782 Tremont St., Boston, 617-936-3490, midaboston.com.
According to a rep for the restaurant, May 1 is the currently-slated reopening date for Tiffani Faison’s modern Italian spot, Orfano, which has been closed during most of the pandemic. Mark your calendar just so you know when you’ll again be able to savor the standout lasagna, a feast of fontina, ricotta, and house-made gravy that gets a slight kick from house-made pepperoni sausage. Pasta aficionados know that the best slices of lasagna come from the corners of the pan, where the edges are crisped to perfection. Rest assured that here, every side of the square-cut lasagna showcases that slightly crunchy texture. It’s all best enjoyed alongside an ice-cold martini prepared table-side from a martini cart that swishes through the dining room—somewhere we can’t wait to soon return.
1391 Boylston St, Boston, 617-916-9600, orfanoboston.com.

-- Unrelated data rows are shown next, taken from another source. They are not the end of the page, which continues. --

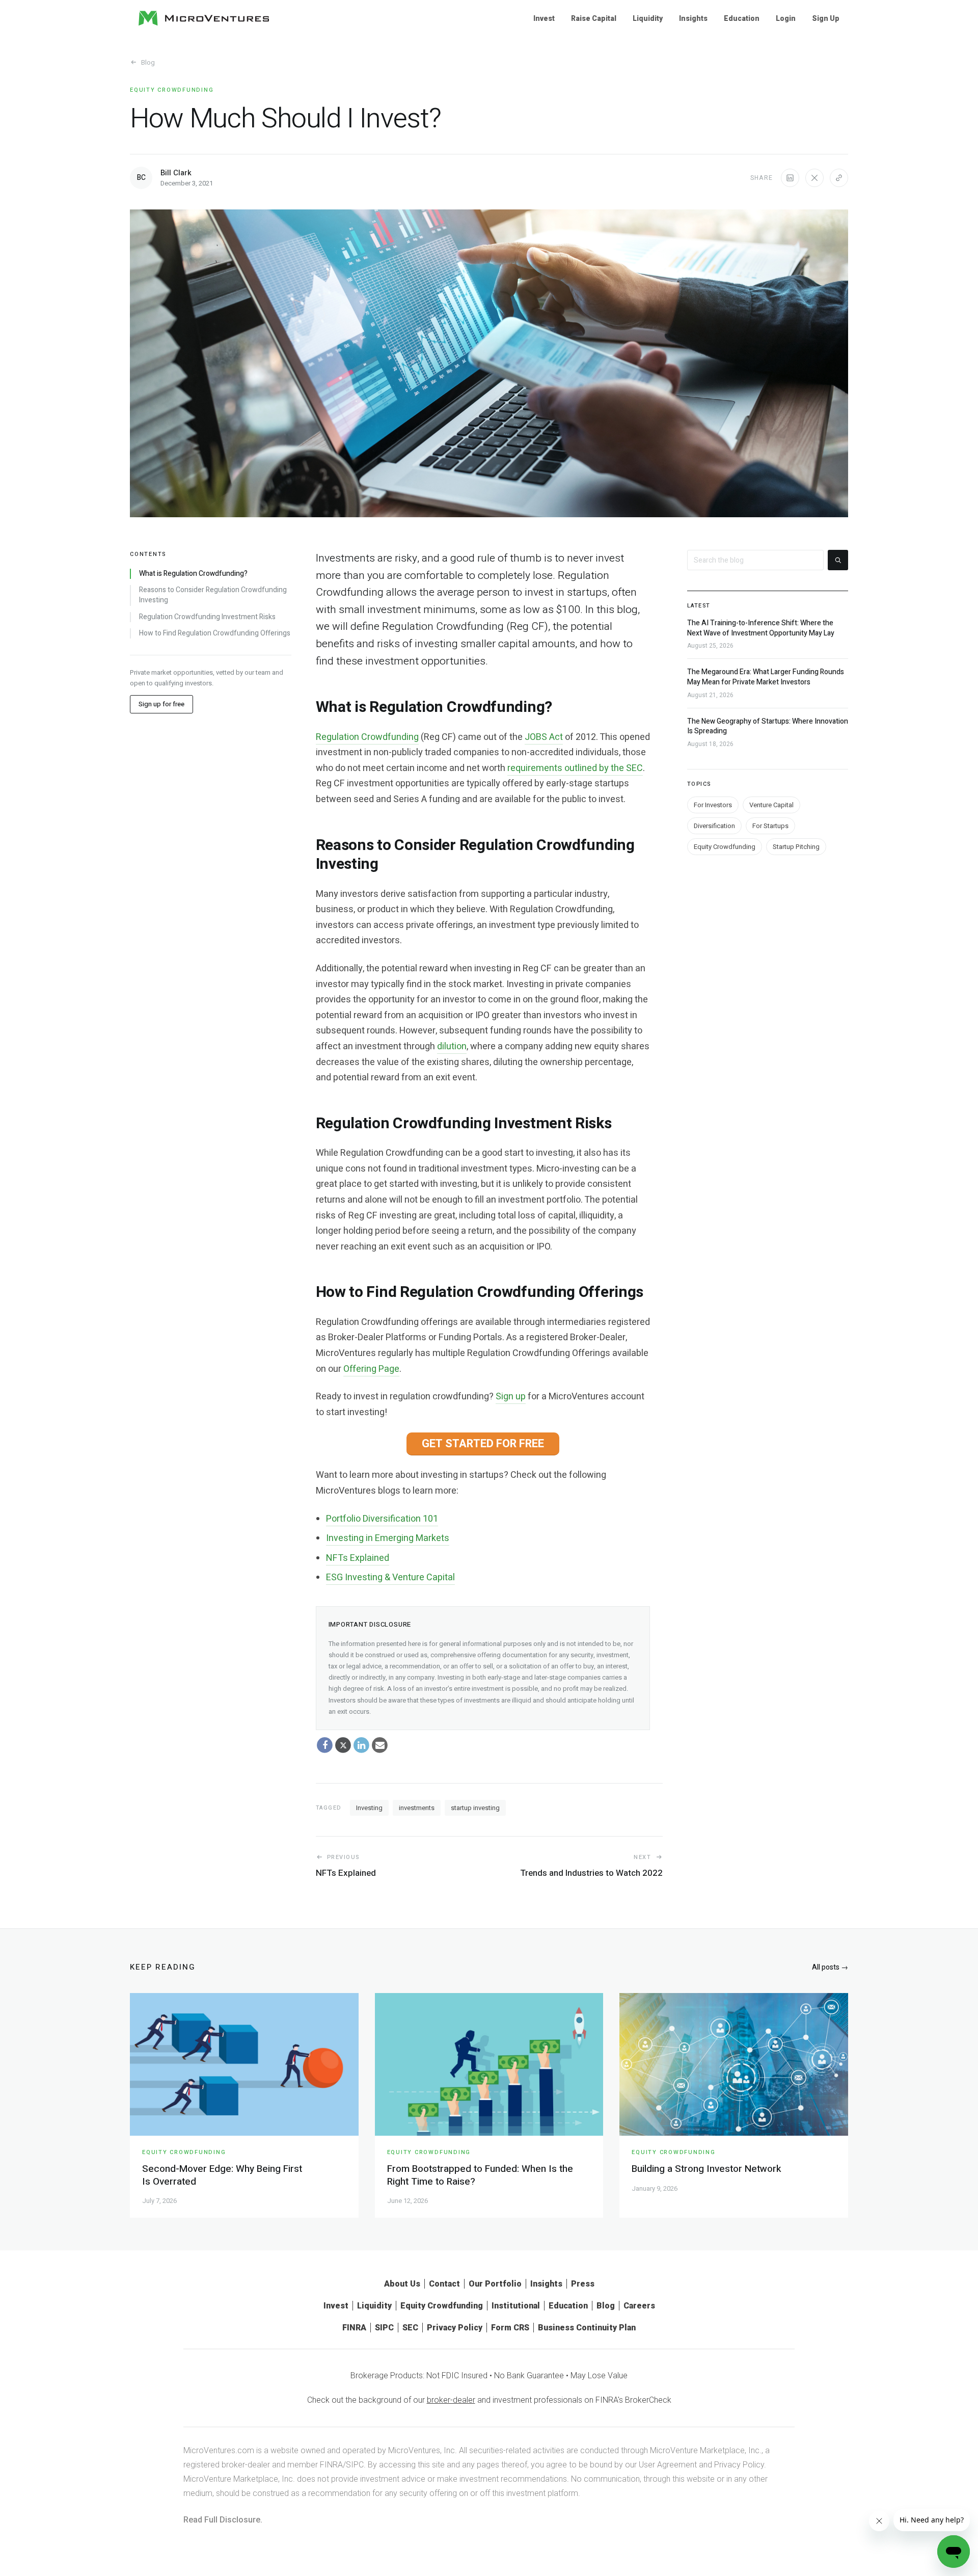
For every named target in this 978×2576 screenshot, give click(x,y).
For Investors (713, 805)
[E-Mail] (380, 1745)
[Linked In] (361, 1745)
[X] (343, 1745)
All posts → (830, 1967)
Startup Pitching (796, 847)
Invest (544, 18)
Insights (693, 18)
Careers (639, 2306)
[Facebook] (325, 1745)
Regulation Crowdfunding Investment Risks (207, 617)
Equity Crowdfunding (171, 90)
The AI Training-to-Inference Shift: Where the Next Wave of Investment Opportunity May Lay (760, 628)
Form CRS (510, 2327)
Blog (148, 62)
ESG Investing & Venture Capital (390, 1577)
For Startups (770, 826)
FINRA (354, 2327)
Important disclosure (370, 1624)
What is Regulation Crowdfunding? (193, 574)
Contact (444, 2284)
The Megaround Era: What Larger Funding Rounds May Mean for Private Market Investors (765, 677)
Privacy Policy (454, 2327)
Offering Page (371, 1369)
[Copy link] (839, 178)
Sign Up (825, 18)
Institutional (516, 2306)
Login (786, 18)
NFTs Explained (357, 1558)
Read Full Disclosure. (222, 2520)
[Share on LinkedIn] (790, 178)
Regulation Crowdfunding (367, 737)
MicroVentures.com (218, 2450)
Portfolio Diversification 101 (382, 1519)
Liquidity (648, 18)
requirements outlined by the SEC (575, 768)
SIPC (384, 2327)
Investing (369, 1808)
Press (582, 2284)
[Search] (838, 560)
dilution (452, 1046)
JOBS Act (544, 737)
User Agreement (668, 2464)
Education (741, 18)
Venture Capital (771, 805)
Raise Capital (593, 18)
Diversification (714, 826)
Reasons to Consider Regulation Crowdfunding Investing (213, 595)
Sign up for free (161, 704)
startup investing (475, 1808)
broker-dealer (451, 2400)
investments (416, 1808)
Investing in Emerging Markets (387, 1538)
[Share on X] (814, 178)
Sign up (511, 1396)
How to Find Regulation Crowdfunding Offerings (214, 633)
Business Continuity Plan (587, 2327)
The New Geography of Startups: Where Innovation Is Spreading (767, 726)
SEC (410, 2327)
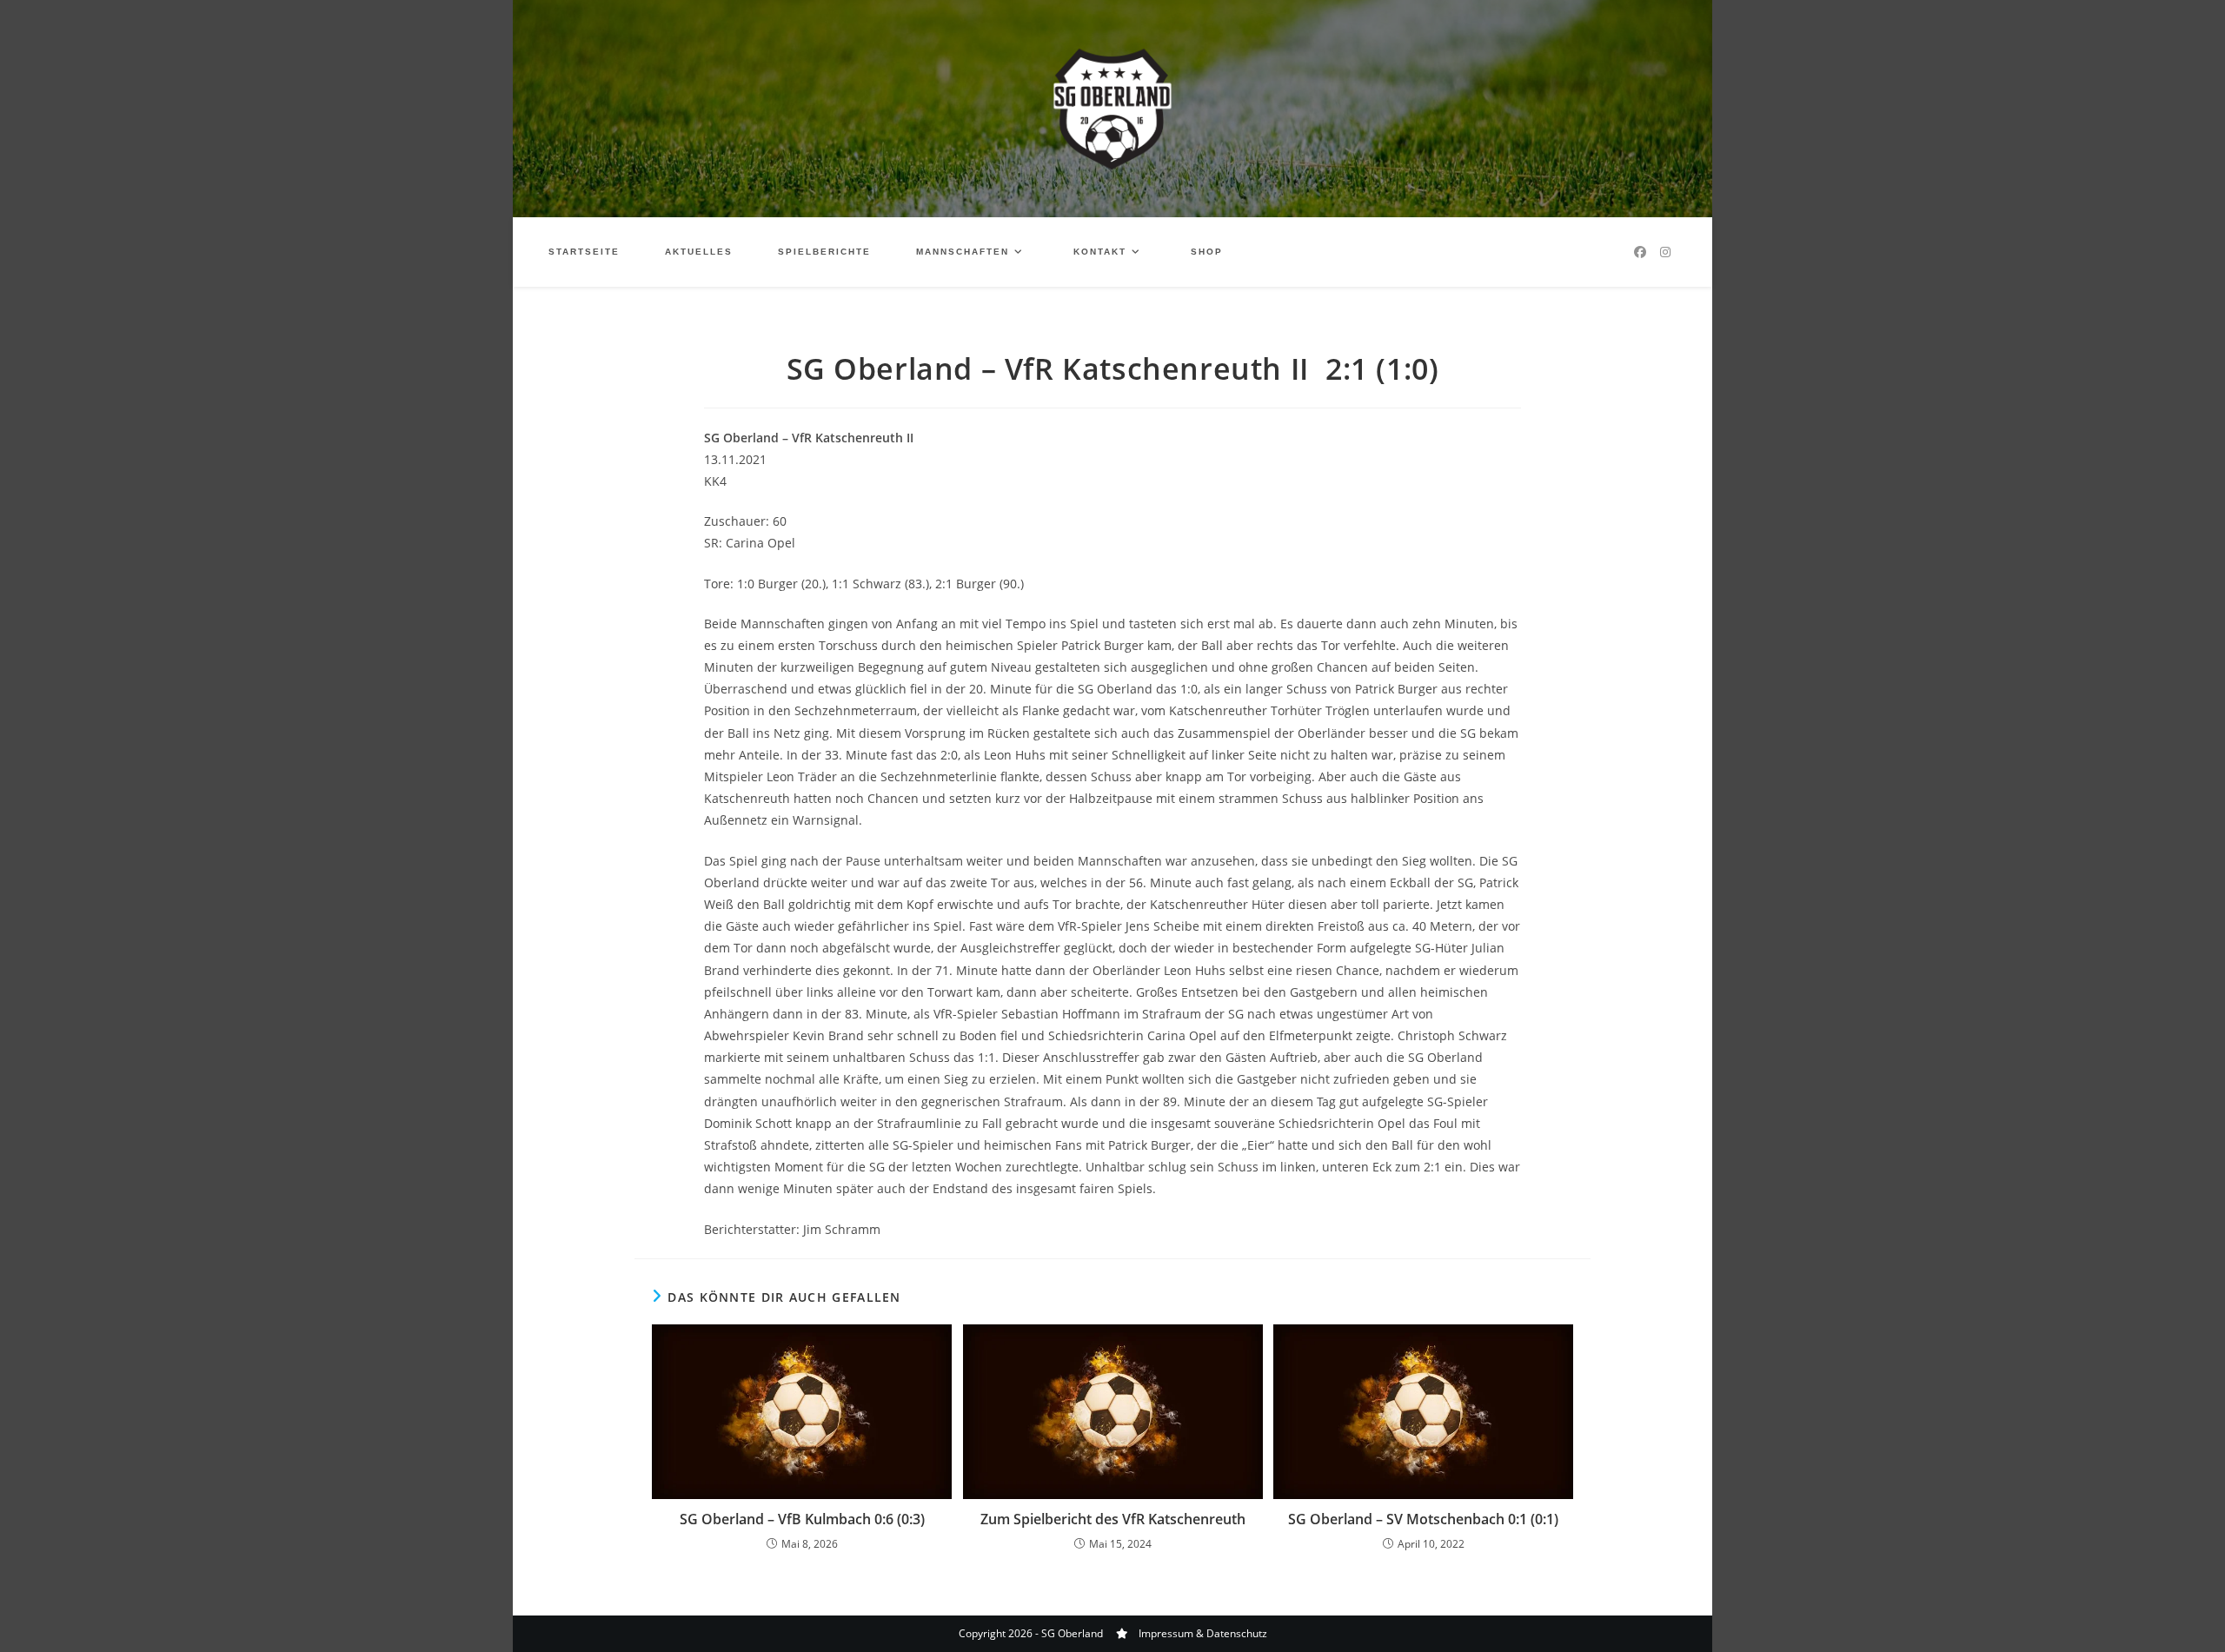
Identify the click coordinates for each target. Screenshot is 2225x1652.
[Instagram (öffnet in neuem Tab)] (1665, 252)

Panza begs the question, “Have you ever felt too penned-in by your lasagna?” This traditional North End restaurant eschews traditional, brick-like slices for something a little less square: its “Free Form Lasagna,” a plate of more loosely composed layers. Consider the dish an interpretive dance of flavors, for that matter, thanks to crinkly black pepper pasta sheets joining chicken, mushrooms, spinach, and a ricotta sauce studded by ruby-like plum tomatoes. Panza’s other slight re-imaginings of Italian favorites include a wild mushroom and goat cheese spring roll, as well as a Caprese salad with fried tomato. If by-the-books bites are more your thing, though, you can always turn to the silky and classic carbonara with pancetta.
326 Hanover St., Boston, 617-557-9248, panzarestaurant.com.
The Village Kitchen
With the first bite of veggie lasagna at Village Kitchen, even avowed carnivores will realize that they won’t miss meat. Instead, zucchini, eggplant, and ricotta get the starring role at this intimate, family-style gem’s lighter spin on a red-sauce lasagna—one that leaves your gut with a lighter feeling than most, even once you’ve licked your plate. In terms of pure portion size, though, Village Kitchen’s helpings are still large enough to split between two meals, and besides, you can always take one of the handcrafted pizzas on display in a glass case; sandwiches served on fresh-baked bread; or (if you know to ask) an off-menu antipasti salad with fresh mozzarella, breaded cauliflower, and more to savor another day.